── Dataset records ──

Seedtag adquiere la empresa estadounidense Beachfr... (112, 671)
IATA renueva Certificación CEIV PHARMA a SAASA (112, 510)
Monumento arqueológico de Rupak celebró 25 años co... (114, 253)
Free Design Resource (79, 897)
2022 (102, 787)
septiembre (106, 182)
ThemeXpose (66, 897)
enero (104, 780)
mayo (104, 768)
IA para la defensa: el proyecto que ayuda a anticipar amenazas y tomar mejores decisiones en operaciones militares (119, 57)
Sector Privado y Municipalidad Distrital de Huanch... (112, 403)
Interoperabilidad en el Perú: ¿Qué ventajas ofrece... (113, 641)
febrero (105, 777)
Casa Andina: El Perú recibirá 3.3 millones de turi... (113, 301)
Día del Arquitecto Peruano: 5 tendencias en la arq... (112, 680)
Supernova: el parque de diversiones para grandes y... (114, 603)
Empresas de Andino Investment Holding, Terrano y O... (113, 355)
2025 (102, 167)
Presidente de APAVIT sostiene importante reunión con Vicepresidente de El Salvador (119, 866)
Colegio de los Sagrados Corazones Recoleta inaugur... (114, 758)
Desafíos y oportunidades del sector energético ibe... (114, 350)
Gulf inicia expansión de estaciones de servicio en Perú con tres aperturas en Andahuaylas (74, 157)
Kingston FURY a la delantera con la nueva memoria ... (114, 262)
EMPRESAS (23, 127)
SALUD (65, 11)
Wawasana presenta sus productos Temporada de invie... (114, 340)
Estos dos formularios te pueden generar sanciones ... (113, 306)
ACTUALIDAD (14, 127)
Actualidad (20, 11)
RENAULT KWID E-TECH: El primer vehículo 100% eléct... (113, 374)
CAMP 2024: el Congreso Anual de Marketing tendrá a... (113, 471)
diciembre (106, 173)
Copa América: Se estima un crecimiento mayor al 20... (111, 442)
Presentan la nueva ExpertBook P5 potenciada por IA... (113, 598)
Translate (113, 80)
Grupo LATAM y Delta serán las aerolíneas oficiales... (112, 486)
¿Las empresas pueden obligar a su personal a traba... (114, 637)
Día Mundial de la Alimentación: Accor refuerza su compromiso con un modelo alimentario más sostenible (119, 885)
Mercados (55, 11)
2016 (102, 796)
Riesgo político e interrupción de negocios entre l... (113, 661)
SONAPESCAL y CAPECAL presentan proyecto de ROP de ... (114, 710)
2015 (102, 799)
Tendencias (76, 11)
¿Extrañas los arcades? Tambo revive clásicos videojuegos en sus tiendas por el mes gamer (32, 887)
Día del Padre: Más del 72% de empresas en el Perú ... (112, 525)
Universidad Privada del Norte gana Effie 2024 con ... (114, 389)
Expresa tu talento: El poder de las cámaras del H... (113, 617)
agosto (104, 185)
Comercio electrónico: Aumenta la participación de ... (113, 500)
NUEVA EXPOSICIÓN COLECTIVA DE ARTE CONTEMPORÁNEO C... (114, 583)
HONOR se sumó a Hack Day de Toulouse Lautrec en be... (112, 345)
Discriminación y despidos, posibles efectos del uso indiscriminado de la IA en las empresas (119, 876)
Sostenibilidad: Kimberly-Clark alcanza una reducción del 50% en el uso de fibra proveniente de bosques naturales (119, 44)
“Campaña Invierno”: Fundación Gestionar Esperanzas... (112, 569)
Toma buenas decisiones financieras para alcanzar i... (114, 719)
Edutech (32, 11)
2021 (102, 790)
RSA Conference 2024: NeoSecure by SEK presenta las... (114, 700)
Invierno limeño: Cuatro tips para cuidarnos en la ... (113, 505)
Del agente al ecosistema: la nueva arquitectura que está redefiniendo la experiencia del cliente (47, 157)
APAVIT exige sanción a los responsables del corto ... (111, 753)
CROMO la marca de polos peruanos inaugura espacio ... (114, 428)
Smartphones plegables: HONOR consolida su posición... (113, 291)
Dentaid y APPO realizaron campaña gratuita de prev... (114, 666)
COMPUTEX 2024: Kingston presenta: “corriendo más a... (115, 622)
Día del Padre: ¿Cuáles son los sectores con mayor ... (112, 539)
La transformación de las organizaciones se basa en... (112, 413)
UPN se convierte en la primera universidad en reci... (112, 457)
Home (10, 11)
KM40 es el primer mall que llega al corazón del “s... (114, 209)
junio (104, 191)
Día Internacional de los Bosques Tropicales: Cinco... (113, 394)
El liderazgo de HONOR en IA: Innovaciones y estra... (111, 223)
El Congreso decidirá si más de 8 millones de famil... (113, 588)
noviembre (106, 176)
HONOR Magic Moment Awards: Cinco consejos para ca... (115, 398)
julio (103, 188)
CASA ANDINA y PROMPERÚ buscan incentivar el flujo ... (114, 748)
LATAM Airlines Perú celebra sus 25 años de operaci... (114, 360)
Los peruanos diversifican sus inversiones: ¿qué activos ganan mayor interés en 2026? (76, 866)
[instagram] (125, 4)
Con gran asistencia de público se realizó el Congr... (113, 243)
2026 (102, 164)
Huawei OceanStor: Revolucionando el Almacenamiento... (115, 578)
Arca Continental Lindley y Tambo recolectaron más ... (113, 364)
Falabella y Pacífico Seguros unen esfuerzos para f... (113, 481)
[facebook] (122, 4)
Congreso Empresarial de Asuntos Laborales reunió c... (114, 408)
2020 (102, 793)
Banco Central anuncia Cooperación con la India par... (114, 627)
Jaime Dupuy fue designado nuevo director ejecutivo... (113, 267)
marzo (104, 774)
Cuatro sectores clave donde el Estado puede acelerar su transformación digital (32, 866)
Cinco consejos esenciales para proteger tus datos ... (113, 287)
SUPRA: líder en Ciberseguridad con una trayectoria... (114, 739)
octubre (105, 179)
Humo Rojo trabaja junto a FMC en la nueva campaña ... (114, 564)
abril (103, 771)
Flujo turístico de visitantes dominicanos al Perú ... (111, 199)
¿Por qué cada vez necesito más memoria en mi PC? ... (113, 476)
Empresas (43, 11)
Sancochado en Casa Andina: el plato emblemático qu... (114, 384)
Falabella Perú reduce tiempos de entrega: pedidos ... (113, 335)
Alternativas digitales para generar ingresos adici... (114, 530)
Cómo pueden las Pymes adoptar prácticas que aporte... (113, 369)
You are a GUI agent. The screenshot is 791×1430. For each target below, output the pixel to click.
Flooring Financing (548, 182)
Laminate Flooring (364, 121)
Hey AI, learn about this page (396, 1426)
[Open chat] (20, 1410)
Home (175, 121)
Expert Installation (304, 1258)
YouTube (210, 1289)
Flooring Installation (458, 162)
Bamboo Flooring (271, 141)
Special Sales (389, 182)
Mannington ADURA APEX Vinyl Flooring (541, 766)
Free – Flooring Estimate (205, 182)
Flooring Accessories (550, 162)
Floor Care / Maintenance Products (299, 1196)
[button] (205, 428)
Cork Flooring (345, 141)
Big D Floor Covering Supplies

───

What the task asks: Please rewrite the records from the line with "noviembre (106, 176)" to the line with "Flooring Accessories (550, 162)", putting "Seasonal Sales" in place of "Special Sales" and changing nothing else.

Full output:
noviembre (106, 176)
HONOR Magic Moment Awards: Cinco consejos para ca... (115, 398)
julio (103, 188)
CASA ANDINA y PROMPERÚ buscan incentivar el flujo ... (114, 748)
LATAM Airlines Perú celebra sus 25 años de operaci... (114, 360)
Los peruanos diversifican sus inversiones: ¿qué activos ganan mayor interés en 2026? (76, 866)
[instagram] (125, 4)
Con gran asistencia de público se realizó el Congr... (113, 243)
2026 (102, 164)
Huawei OceanStor: Revolucionando el Almacenamiento... (115, 578)
Arca Continental Lindley y Tambo recolectaron más ... (113, 364)
Falabella y Pacífico Seguros unen esfuerzos para f... (113, 481)
[facebook] (122, 4)
Congreso Empresarial de Asuntos Laborales reunió c... (114, 408)
2020 (102, 793)
Banco Central anuncia Cooperación con la India par... (114, 627)
Jaime Dupuy fue designado nuevo director ejecutivo... (113, 267)
marzo (104, 774)
Cuatro sectores clave donde el Estado puede acelerar su transformación digital (32, 866)
Cinco consejos esenciales para proteger tus datos ... (113, 287)
SUPRA: líder en Ciberseguridad con una trayectoria... (114, 739)
octubre (105, 179)
Humo Rojo trabaja junto a FMC en la nueva campaña ... (114, 564)
abril (103, 771)
Flujo turístico de visitantes dominicanos al Perú ... (111, 199)
¿Por qué cada vez necesito más memoria en mi PC? ... (113, 476)
Empresas (43, 11)
Sancochado en Casa Andina: el plato emblemático qu... (114, 384)
Falabella Perú reduce tiempos de entrega: pedidos ... (113, 335)
Alternativas digitales para generar ingresos adici... (114, 530)
Cómo pueden las Pymes adoptar prácticas que aporte... (113, 369)
You are a GUI agent. The screenshot is 791×1430. For each target below, output the pixel to click.
Flooring Financing (548, 182)
Laminate Flooring (364, 121)
Hey AI, learn about this page (396, 1426)
[Open chat] (20, 1410)
Home (175, 121)
Expert Installation (304, 1258)
YouTube (210, 1289)
Flooring Installation (458, 162)
Bamboo Flooring (271, 141)
Seasonal Sales (389, 182)
Mannington ADURA APEX Vinyl Flooring (541, 766)
Free – Flooring Estimate (205, 182)
Flooring Accessories (550, 162)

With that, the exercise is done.